The most cost-effective means of defining a cityscape
is by employing the mass-points measuring technique
of LiDAR (or Airborne Laser Scanning). This technique
measures a dense array of accurate 3D spot elevations
across the cityscape. Typical point spacing is
sub-metre, with some cityscape projects in Europe
now employing point spacings of a few decimetres.
A LiDAR point measurement of a city defines the
building height and position accurately, but the
level of detail (or cartographic appeal) is relatively
low. The image shown in Fig 3 is of a recent LiDAR
survey of Kuala Lumpur; it illustrates the high
spatial integrity but low cartographic appeal
of the mass-point format.
3D-Vectors provide the most rigorous means of
defining a cityscape. Typically they are obtained
by stereodigitising building outlines from overlapping
aerial photography. As it is a manual task, the
stereooperator can pick and choose which polygons
or building features needed to adequately define
the building shape and appearance. The benefit
of Vectors is that they provide a crisp definition
of the building. Software can then extrude the
3D vectors down to the ground level to give the
appearance of more lifelike structures (shown
in Fig 4, from Melbourne, Australia).
Because it is a manual process, costs are directly
proportional to the number of buildings, and number
or elements within each building, are required.
Summarising
When deciding
whether a dataset is appropriate, one needs to
consider its resolution, accuracy, currency and
format. Assessing the data requirements for each
project will raise a series of choices.
For example, a vector definition of a cityscape
will look more lifelike, but it may be far less
accurate than a points definition. If you have
to make a choice, would you want the buildings
to be lifelike or in their correct position ?
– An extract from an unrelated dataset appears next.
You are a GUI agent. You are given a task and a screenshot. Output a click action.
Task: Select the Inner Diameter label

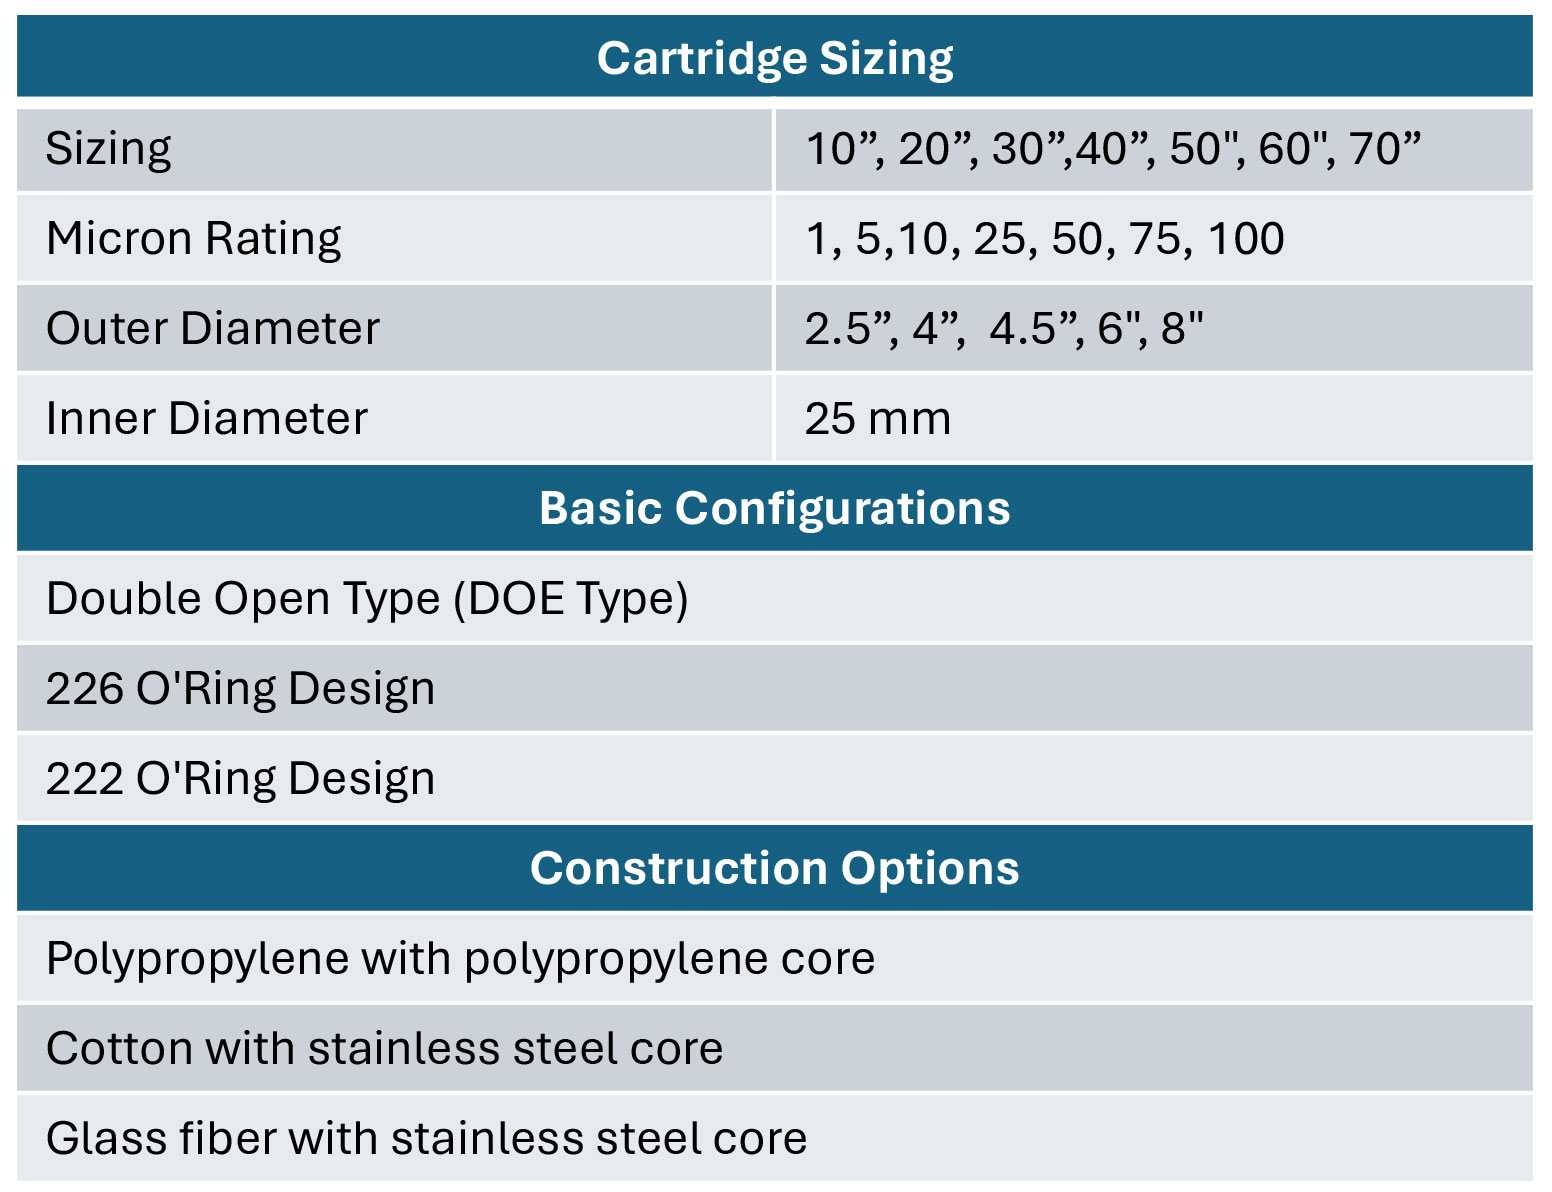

You can have both, but at a significantly higher
cost. Does your project warrant that investment
?
On another project, you might be presented with
low resolution current imagery, or high resolution
archive imagery. You will have to decide whether
the recent changes to the project site will detract
from the information extracted from the dataset.
Whatever the decision on how you assess these
variables and specify your dataset, it is vital
to document these characteristics so future users
know the true attributes of the dataset.